### [What to produce]
Pictures in the listing below are skipped, while the lines from the "Sort the table by Description column" line through the "Image resolution: width=537" line are returned word for word.

### [Information provided]
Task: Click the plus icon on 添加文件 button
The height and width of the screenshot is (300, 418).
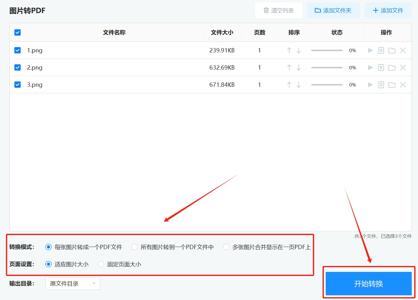Action: point(375,10)

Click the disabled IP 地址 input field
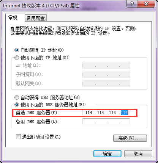pos(106,65)
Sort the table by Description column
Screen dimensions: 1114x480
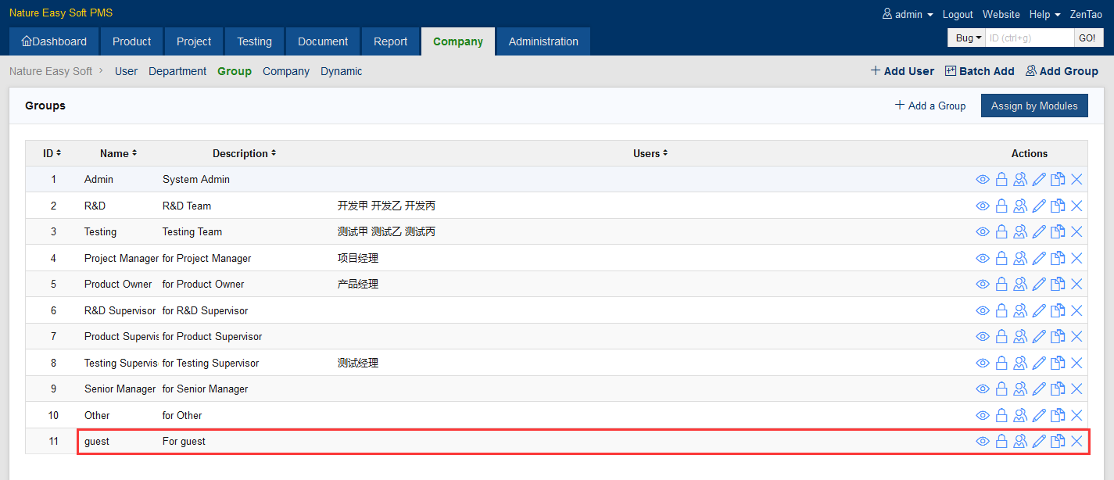(x=244, y=154)
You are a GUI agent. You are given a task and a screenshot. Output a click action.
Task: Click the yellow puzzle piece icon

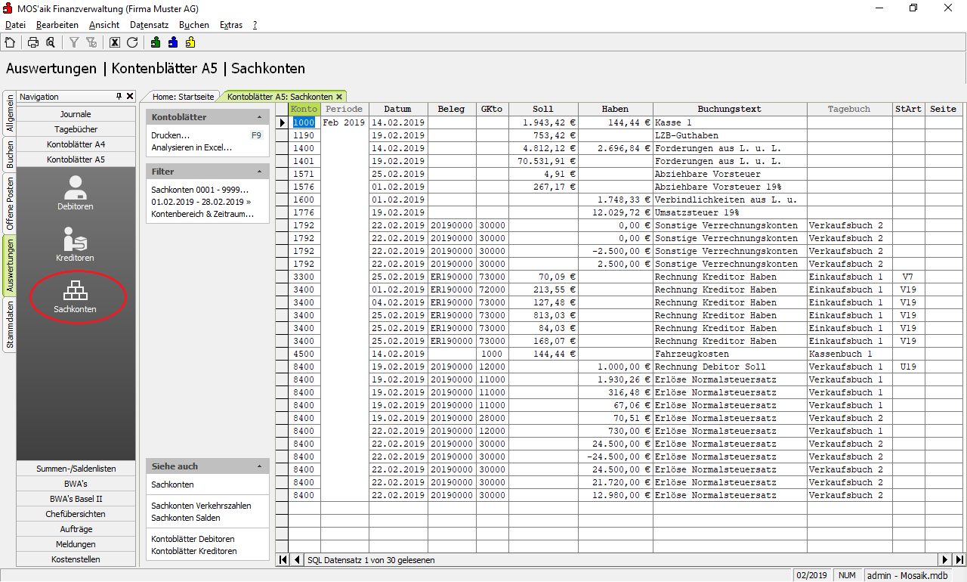[x=190, y=42]
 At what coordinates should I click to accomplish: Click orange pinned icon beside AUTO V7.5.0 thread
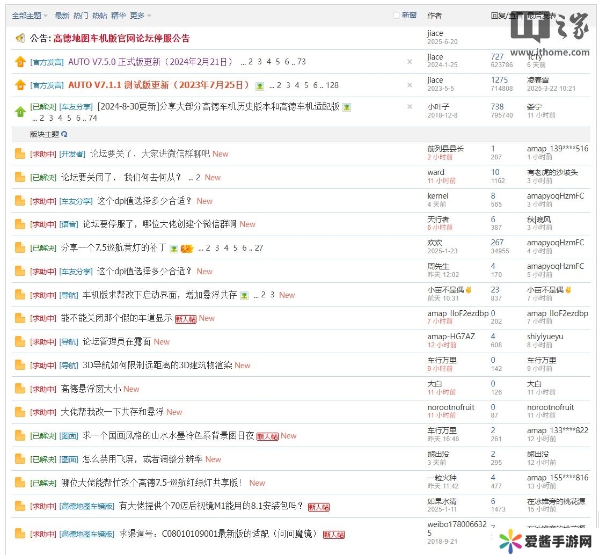[x=20, y=62]
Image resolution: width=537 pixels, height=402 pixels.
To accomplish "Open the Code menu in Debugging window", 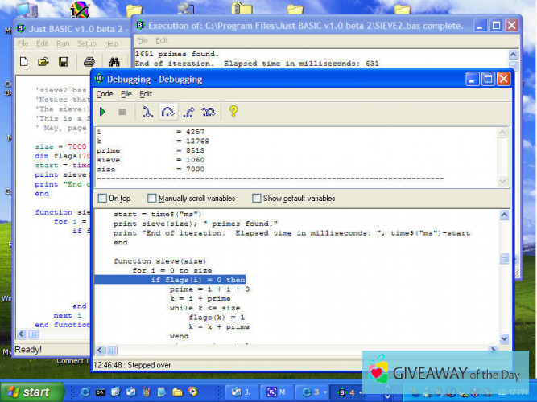I will tap(105, 94).
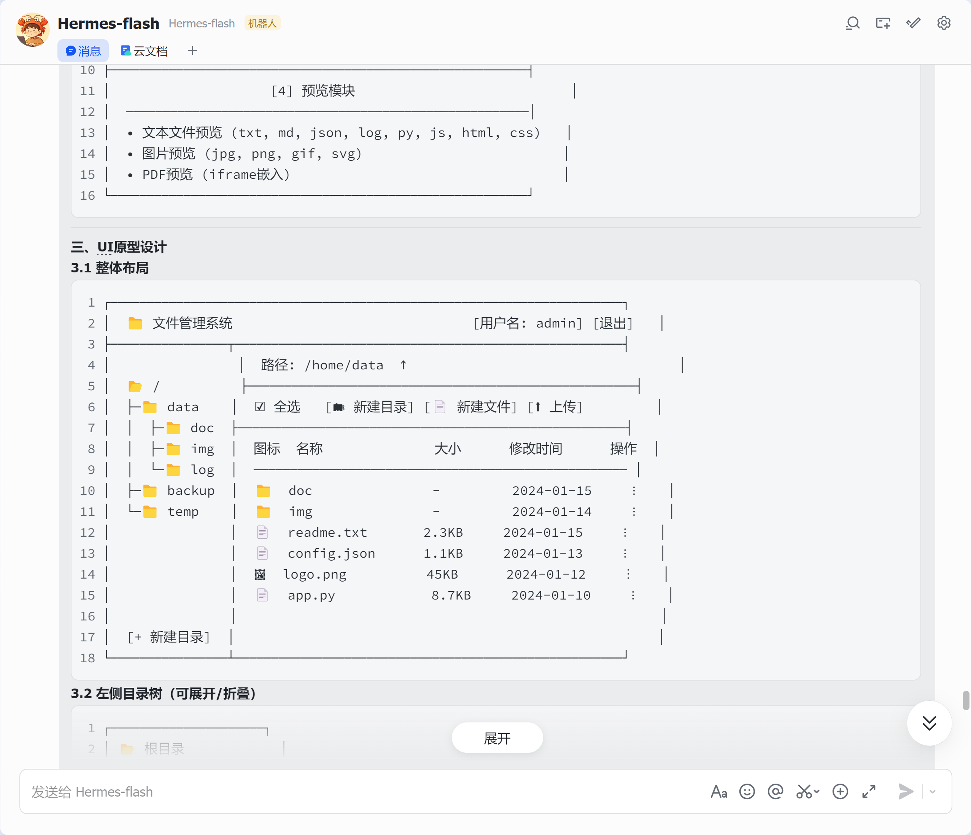971x835 pixels.
Task: Click the vertical scrollbar thumb
Action: [966, 700]
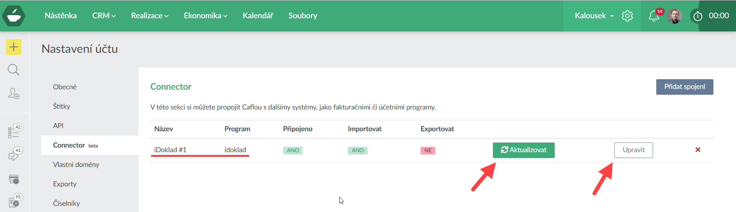The height and width of the screenshot is (212, 736).
Task: Open Soubory in top navigation
Action: point(303,16)
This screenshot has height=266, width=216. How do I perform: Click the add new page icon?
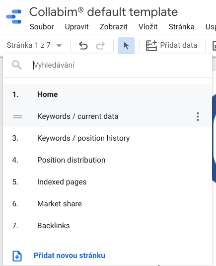coord(17,256)
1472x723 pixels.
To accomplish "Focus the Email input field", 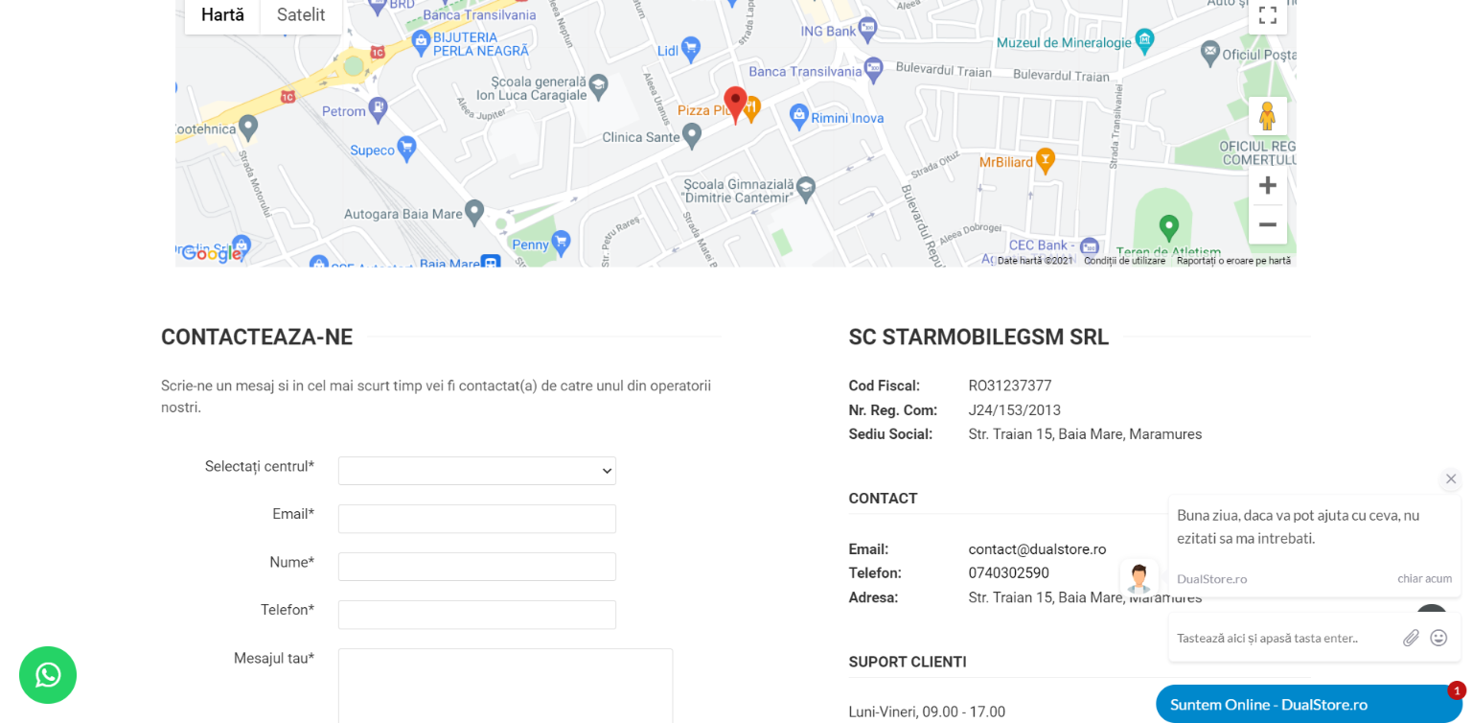I will [x=476, y=519].
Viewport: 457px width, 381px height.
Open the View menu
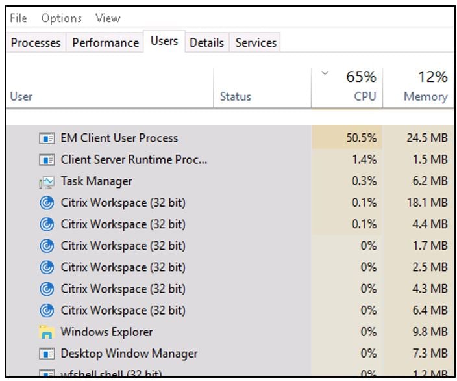108,18
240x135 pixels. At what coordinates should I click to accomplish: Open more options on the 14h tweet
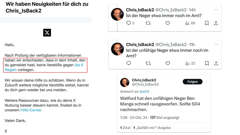coord(216,10)
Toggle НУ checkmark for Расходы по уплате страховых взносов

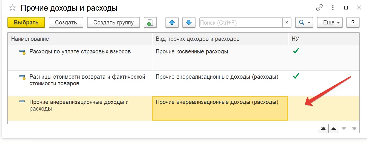pos(296,51)
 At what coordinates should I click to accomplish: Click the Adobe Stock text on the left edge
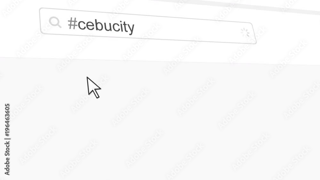coord(7,159)
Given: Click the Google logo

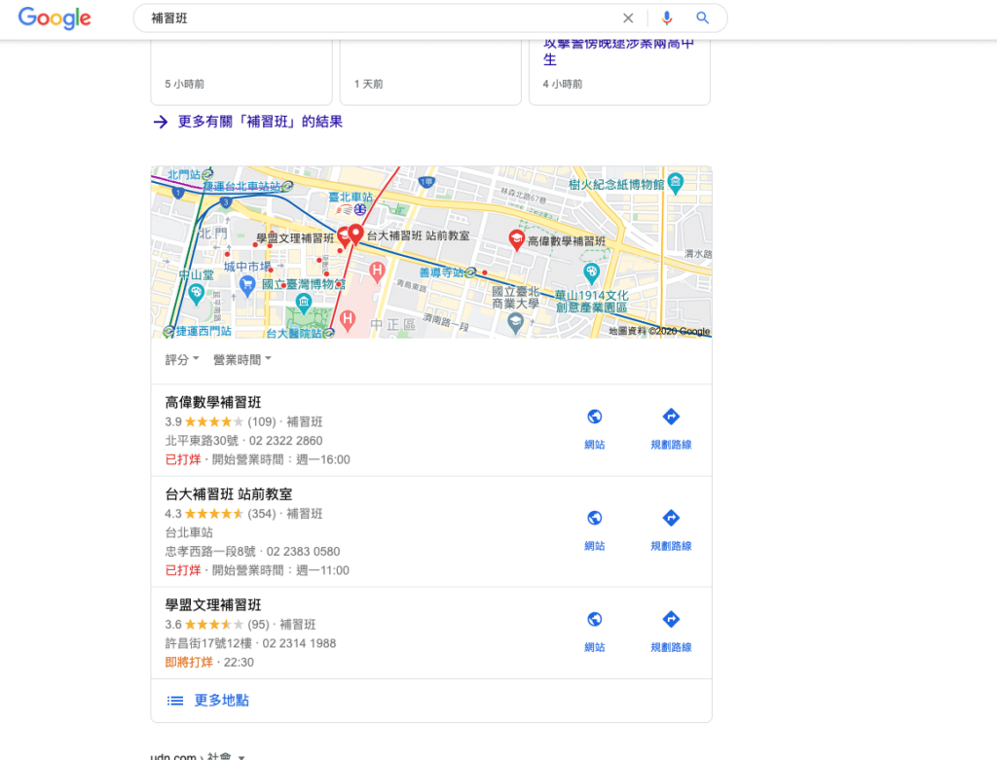Looking at the screenshot, I should coord(55,18).
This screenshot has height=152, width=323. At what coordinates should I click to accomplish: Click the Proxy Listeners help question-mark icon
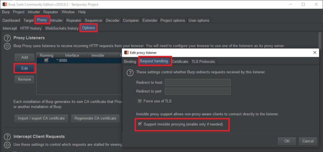[7, 38]
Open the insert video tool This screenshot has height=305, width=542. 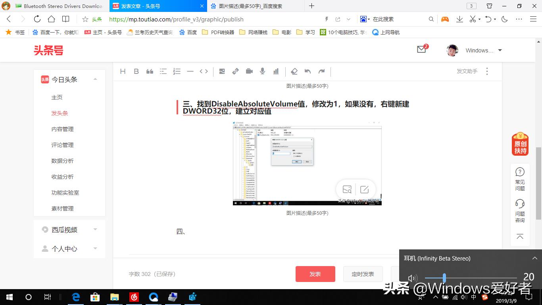coord(249,71)
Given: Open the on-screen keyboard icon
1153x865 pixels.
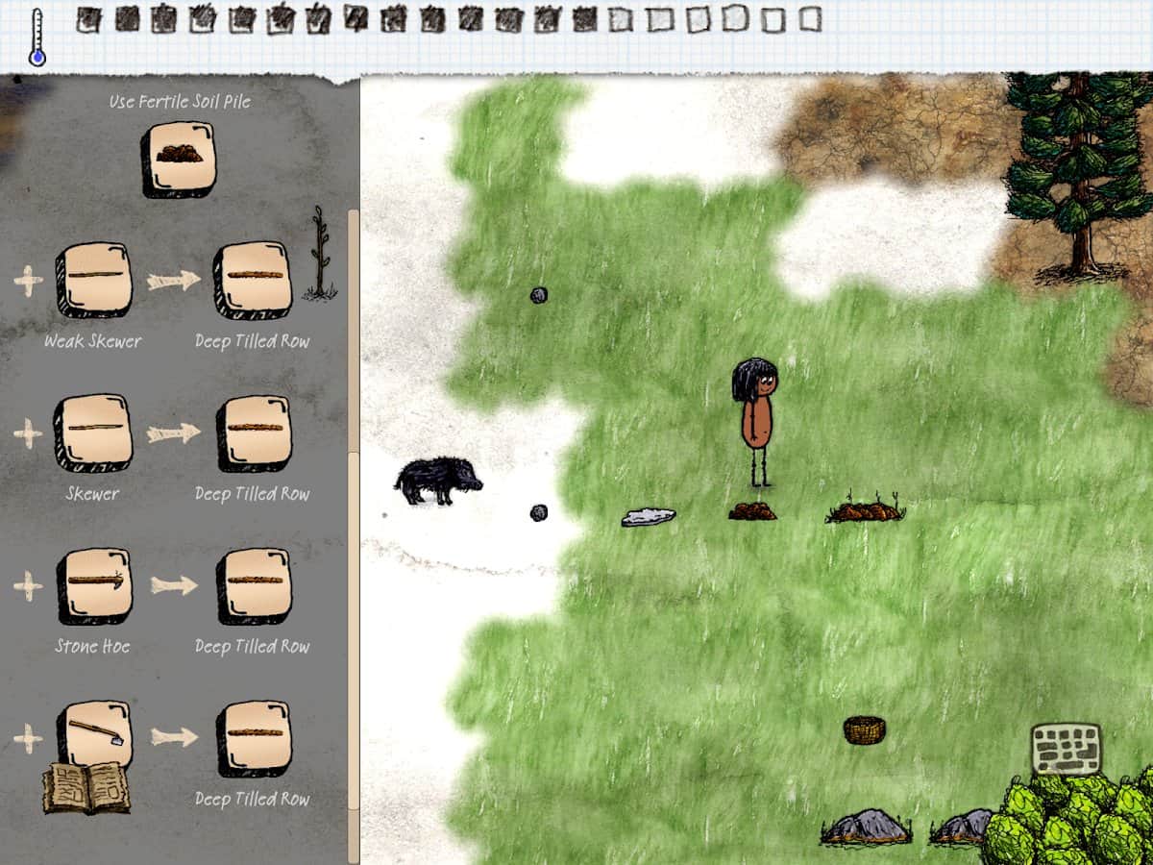Looking at the screenshot, I should click(x=1066, y=750).
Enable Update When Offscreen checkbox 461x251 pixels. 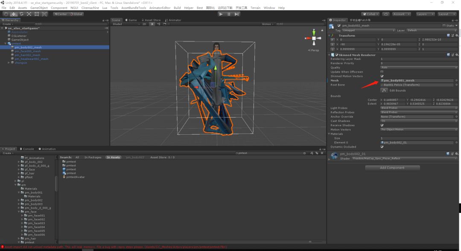pos(382,72)
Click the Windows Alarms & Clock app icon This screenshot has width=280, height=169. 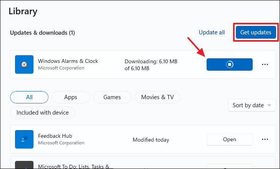[x=24, y=64]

### [Solution to the problem]
Sort the table by Description column
Screen dimensions: 1114x480
(x=244, y=154)
You are a GUI agent. You are given a task and a screenshot. Output a click action.
Task: Click the yellow puzzle piece icon

[x=190, y=42]
 At what coordinates should I click to accomplish: Click orange pinned icon beside AUTO V7.5.0 thread
[x=20, y=62]
Image resolution: width=537 pixels, height=402 pixels.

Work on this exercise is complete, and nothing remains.